━━ Information

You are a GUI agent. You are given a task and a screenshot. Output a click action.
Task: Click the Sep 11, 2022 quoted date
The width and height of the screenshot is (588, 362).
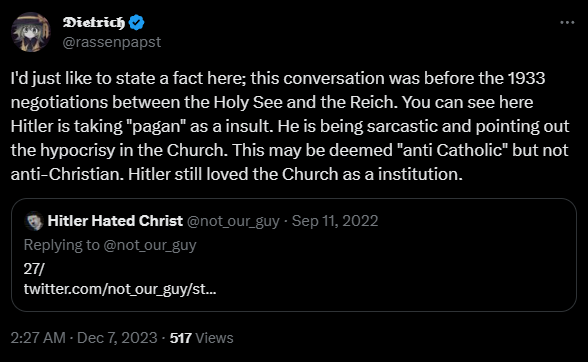point(335,221)
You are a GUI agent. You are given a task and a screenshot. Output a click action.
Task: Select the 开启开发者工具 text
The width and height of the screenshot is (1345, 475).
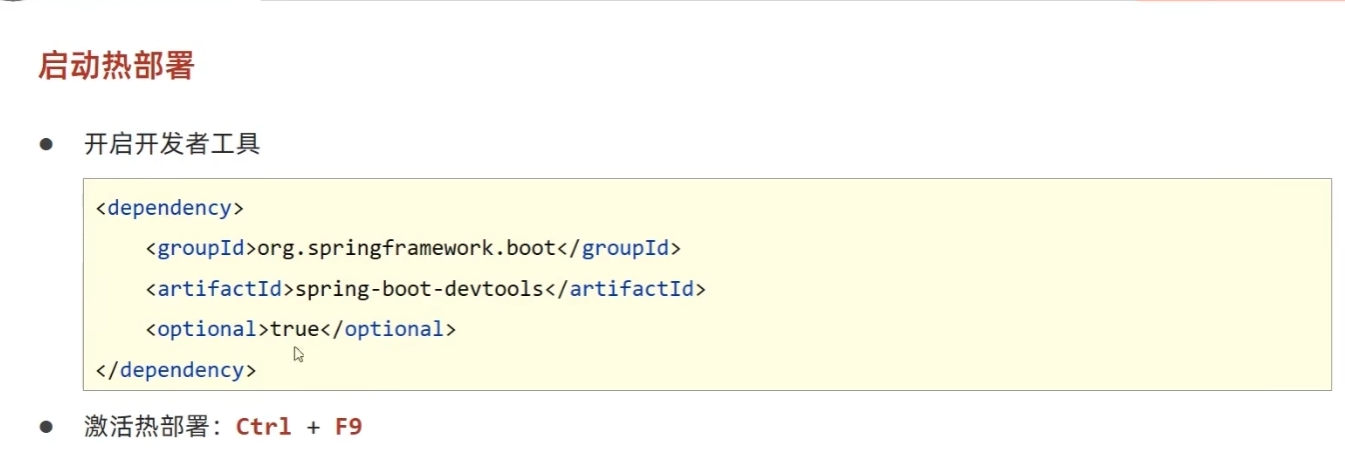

━━━━

## What is needed
Every entry should be repeated verbatim, with the pictures left out.

## Exercise result
You are a GUI agent. You are given a task and a screenshot. Output a click action.
Task: Click the Sep 11, 2022 quoted date
The width and height of the screenshot is (588, 362).
point(335,221)
You are a GUI agent. You are given a task and a screenshot. Output a click action.
Task: Select the 开启开发者工具 text
The width and height of the screenshot is (1345, 475).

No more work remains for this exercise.